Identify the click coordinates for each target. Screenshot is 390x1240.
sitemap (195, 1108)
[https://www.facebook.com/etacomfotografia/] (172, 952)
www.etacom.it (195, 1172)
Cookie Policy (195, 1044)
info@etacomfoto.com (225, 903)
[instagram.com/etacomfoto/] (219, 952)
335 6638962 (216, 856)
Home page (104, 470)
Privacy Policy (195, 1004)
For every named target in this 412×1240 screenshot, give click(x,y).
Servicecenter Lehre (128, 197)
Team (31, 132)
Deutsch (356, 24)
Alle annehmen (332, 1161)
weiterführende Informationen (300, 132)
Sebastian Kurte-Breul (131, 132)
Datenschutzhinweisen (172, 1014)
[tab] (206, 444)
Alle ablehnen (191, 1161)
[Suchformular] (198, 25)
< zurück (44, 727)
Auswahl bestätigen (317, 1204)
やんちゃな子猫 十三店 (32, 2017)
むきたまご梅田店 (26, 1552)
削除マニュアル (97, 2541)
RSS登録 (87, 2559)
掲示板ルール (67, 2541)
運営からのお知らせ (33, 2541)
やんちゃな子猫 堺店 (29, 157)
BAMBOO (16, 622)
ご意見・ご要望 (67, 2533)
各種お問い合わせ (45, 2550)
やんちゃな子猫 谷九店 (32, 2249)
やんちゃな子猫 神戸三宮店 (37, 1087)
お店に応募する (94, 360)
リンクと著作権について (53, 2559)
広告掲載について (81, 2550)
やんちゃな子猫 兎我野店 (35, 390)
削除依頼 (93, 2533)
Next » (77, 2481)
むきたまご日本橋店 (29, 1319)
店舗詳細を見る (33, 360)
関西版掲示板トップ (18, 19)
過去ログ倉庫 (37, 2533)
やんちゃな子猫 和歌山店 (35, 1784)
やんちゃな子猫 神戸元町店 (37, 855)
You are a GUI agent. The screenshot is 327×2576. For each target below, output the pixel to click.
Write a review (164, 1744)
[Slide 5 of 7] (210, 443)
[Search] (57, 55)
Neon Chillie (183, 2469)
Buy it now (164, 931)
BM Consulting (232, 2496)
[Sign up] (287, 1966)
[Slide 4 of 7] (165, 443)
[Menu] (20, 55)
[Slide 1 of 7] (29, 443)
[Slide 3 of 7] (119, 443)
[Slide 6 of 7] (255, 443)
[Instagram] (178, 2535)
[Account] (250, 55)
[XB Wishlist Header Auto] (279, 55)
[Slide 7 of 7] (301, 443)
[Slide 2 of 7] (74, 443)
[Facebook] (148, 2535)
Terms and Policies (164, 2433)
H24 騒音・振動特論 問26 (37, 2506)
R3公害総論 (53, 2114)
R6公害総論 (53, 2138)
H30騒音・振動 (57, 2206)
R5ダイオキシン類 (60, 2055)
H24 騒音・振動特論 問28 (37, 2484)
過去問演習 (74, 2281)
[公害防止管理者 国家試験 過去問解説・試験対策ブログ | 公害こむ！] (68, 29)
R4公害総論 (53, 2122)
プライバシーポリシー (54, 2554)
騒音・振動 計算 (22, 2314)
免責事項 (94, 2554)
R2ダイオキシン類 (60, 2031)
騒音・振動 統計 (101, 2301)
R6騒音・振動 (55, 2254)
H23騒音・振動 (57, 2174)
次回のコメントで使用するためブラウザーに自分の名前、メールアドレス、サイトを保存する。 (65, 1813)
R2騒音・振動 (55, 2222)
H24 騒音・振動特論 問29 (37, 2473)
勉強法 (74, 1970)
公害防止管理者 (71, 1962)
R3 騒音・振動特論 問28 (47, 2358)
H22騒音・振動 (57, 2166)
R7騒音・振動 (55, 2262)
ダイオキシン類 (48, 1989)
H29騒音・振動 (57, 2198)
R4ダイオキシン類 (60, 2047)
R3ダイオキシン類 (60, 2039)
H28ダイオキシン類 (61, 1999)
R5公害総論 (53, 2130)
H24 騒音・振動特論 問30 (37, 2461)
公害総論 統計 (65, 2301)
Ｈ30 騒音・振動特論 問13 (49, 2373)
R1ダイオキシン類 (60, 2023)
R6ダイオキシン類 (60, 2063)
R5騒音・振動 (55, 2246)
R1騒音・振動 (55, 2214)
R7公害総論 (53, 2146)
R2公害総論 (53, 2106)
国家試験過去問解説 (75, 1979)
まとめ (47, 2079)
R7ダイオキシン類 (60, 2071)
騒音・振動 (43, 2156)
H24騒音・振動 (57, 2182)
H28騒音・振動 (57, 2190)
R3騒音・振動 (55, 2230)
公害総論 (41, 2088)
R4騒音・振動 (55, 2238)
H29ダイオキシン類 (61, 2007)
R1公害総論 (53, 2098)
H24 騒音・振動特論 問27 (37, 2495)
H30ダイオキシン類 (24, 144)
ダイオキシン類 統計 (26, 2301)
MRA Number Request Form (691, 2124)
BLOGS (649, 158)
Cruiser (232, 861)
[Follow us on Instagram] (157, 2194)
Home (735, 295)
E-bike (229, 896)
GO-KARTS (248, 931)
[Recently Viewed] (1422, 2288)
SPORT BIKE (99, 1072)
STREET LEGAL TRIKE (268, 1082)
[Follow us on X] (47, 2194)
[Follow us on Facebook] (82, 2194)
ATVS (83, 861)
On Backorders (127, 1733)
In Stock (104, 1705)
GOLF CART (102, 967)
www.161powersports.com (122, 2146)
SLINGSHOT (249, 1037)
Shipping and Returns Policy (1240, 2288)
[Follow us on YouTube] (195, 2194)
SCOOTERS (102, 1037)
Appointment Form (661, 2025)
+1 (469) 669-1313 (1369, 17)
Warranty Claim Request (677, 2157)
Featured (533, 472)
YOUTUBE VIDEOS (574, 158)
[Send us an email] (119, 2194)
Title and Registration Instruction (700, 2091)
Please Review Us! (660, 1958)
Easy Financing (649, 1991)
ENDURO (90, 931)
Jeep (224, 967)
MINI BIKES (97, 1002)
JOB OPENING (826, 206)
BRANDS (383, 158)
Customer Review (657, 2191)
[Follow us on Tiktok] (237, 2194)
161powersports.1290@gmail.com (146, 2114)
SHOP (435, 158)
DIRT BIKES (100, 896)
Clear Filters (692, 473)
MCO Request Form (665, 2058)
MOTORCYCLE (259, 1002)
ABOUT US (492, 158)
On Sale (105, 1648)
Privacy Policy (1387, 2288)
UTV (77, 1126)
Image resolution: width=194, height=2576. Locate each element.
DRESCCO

* _BRIEF_
Take from the listing every line in which the word "click" appears.

* _ANSWER TO THIS EXERCISE_
Identify the click coordinates for each target. Screenshot is 390x1240.
For every named target in this 412×1240 screenshot, give click(x,y).
You are a GUI agent. The screenshot is 327×2576. For each target below, output the pixel to click.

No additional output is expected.